The task »
Print the first line of the data below and every one after it, through the line containing "You are a computer-use agent. Screen", exactly as written.
--- Data shown Enclosed Below ---
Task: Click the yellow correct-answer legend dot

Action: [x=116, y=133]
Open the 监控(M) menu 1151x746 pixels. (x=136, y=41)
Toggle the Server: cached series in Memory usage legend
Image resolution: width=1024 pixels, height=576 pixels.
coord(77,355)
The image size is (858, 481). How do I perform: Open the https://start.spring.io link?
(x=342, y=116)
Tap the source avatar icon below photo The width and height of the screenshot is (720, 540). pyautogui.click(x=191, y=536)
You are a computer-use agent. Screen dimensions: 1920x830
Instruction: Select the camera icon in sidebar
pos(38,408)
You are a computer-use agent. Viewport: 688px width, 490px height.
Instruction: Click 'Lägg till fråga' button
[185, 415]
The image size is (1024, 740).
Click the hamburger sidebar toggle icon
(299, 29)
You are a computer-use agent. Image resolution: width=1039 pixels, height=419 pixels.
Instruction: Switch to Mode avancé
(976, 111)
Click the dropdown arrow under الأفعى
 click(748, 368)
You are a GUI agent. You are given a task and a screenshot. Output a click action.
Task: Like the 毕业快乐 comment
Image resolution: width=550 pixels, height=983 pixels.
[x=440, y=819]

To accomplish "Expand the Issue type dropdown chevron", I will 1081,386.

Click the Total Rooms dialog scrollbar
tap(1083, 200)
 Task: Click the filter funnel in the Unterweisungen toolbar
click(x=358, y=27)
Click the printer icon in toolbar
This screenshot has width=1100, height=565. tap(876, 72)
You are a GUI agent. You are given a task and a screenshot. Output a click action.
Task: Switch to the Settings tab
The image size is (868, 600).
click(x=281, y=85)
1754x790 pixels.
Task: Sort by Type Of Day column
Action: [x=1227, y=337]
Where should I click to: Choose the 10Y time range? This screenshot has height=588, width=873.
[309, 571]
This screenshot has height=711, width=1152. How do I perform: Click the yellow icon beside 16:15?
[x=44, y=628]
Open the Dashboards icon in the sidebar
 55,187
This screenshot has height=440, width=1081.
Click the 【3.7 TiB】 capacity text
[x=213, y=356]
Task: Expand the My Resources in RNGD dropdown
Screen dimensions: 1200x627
--- End of Enclosed Data shown ---
The answer »
Task: Click the yellow correct-answer legend dot

Action: [x=116, y=133]
Open the 监控(M) menu 1151x746 pixels. (x=136, y=41)
Toggle the Server: cached series in Memory usage legend
Image resolution: width=1024 pixels, height=576 pixels.
coord(77,355)
The image size is (858, 481). How do I perform: Open the https://start.spring.io link?
(x=342, y=116)
Tap the source avatar icon below photo The width and height of the screenshot is (720, 540). pyautogui.click(x=191, y=536)
You are a computer-use agent. Screen dimensions: 1920x830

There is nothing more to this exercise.